The implications extend far beyond personal curiosity. For teams inheriting legacy code, onboarding new engineers, or auditing open-source projects, linear walkthroughs offer a scalable solution to the pervasive problem of knowledge silos. Instead of relying on fragmented comments or outdated READMEs, teams can now generate authoritative, up-to-date documentation on demand. Moreover, the process itself becomes a learning engine: Willison reports that reading the AI-generated walkthrough taught him more about SwiftUI architecture and Swift language nuances than months of passive tutorial consumption.
This methodology aligns with broader trends in agentic engineering—a discipline focused on designing AI systems that act with autonomy, tool use, and goal-directed reasoning. As highlighted in Willison’s Agentic Engineering Patterns guide, linear walkthroughs exemplify how structured prompting, combined with executable toolchains, can turn LLMs into reliable collaborators rather than black-box generators. The approach is not limited to Swift or SwiftUI; it is language-agnostic and applicable to Python, JavaScript, Rust, or any codebase with a CLI-accessible file system.

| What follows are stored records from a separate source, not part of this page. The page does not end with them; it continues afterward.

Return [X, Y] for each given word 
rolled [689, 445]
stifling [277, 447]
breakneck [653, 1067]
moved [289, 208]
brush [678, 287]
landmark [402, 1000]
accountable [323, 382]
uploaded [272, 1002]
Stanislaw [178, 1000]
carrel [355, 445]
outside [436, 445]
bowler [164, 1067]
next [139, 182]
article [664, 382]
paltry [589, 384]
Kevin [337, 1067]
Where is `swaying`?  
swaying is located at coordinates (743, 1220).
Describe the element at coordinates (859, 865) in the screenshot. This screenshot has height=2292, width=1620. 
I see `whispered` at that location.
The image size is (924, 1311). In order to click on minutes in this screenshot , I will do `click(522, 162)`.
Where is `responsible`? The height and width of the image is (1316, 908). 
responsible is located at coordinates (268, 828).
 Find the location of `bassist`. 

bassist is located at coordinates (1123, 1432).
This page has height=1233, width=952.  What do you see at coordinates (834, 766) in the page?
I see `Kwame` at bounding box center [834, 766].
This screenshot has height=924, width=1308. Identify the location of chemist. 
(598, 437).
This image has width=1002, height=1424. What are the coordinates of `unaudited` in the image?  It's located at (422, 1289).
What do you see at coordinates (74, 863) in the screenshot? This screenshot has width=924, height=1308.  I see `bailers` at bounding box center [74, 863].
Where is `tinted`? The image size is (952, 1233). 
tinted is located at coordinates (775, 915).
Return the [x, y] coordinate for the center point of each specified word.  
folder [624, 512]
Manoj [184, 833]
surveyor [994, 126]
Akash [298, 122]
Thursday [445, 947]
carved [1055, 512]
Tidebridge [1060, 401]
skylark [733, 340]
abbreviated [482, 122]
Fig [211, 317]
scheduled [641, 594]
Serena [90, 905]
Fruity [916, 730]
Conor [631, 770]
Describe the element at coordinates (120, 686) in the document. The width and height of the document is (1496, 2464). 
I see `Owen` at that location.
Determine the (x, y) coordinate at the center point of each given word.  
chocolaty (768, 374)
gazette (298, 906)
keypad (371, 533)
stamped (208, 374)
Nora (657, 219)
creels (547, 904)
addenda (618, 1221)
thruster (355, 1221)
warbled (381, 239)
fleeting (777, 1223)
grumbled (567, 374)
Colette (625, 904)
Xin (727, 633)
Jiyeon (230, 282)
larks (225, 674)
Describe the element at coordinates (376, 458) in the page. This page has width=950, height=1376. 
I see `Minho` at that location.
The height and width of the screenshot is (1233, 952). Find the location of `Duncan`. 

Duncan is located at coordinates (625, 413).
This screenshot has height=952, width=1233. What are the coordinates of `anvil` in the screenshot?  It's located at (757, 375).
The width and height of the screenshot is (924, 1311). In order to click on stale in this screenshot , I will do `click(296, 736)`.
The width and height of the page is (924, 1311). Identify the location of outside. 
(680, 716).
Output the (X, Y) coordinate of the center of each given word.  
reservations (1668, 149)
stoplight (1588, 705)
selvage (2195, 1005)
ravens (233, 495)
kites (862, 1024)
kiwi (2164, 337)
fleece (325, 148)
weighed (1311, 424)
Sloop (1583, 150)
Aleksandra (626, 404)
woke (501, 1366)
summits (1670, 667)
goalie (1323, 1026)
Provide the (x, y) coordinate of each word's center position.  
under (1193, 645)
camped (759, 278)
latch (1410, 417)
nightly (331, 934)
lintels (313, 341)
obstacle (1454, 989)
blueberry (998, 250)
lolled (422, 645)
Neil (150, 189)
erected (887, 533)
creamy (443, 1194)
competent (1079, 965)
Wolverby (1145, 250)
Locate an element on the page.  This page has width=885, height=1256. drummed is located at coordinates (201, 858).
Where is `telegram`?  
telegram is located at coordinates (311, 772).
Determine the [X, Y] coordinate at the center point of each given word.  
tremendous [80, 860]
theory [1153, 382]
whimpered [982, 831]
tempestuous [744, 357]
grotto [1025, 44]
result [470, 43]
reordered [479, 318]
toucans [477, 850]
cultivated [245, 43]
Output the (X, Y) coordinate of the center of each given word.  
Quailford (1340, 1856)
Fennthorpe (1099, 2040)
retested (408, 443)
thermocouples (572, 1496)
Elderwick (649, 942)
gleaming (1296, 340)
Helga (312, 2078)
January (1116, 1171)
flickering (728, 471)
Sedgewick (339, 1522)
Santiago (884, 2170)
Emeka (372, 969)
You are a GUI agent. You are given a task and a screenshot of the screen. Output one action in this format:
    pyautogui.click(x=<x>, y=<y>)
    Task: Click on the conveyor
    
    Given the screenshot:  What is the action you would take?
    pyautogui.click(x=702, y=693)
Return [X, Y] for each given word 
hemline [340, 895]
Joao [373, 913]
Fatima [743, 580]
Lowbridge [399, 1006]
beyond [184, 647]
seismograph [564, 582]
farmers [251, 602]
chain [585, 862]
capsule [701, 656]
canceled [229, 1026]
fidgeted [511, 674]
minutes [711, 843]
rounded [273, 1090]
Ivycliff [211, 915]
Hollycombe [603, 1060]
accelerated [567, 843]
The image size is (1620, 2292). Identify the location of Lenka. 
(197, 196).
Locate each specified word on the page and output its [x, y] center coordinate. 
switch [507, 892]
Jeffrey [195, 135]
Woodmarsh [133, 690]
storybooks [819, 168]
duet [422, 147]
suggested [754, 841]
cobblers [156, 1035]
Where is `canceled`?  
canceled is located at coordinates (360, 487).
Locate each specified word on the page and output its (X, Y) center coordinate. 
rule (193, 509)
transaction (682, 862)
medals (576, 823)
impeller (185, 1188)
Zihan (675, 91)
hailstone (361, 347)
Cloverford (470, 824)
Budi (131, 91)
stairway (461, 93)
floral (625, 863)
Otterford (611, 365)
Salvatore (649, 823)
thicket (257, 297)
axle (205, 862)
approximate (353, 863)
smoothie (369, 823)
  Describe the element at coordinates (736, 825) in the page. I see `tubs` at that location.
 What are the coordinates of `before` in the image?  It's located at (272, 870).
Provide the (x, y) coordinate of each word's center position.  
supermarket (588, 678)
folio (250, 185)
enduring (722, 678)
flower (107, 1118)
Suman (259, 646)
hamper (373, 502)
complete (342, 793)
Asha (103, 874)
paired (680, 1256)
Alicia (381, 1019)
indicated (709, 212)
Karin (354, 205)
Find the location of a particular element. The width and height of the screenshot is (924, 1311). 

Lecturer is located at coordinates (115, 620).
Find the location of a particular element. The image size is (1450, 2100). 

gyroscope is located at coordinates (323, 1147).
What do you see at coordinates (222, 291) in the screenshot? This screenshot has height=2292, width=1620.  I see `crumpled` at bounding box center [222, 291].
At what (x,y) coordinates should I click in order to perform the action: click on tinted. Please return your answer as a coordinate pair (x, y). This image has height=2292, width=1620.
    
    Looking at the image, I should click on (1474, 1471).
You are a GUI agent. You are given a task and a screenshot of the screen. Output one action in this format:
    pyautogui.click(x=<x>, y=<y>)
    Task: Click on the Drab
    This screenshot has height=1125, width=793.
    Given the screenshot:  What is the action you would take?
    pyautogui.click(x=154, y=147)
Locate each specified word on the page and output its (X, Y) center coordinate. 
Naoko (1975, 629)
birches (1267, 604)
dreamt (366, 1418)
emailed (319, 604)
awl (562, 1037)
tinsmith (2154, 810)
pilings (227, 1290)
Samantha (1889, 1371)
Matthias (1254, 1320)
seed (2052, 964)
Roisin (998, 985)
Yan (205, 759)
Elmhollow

Industry observers note that this practice could redefine developer education and code review protocols. Rather than spending hours poring over diffs and logs, engineers may soon begin workflows with prompts like: "Generate a linear walkthrough of this PR’s core logic, using showboat-style execution to cite exact lines." Educational institutions and corporate training programs may soon integrate such agent-assisted documentation as a core competency.
As AI continues to blur the lines between creation and comprehension, linear walkthroughs represent a critical step toward accountability, transparency, and true understanding in AI-assisted programming. What began as a gimmick for a keynote presentation has evolved into a foundational pattern for the next generation of software development—one where the machine doesn’t just write code, but helps us understand it.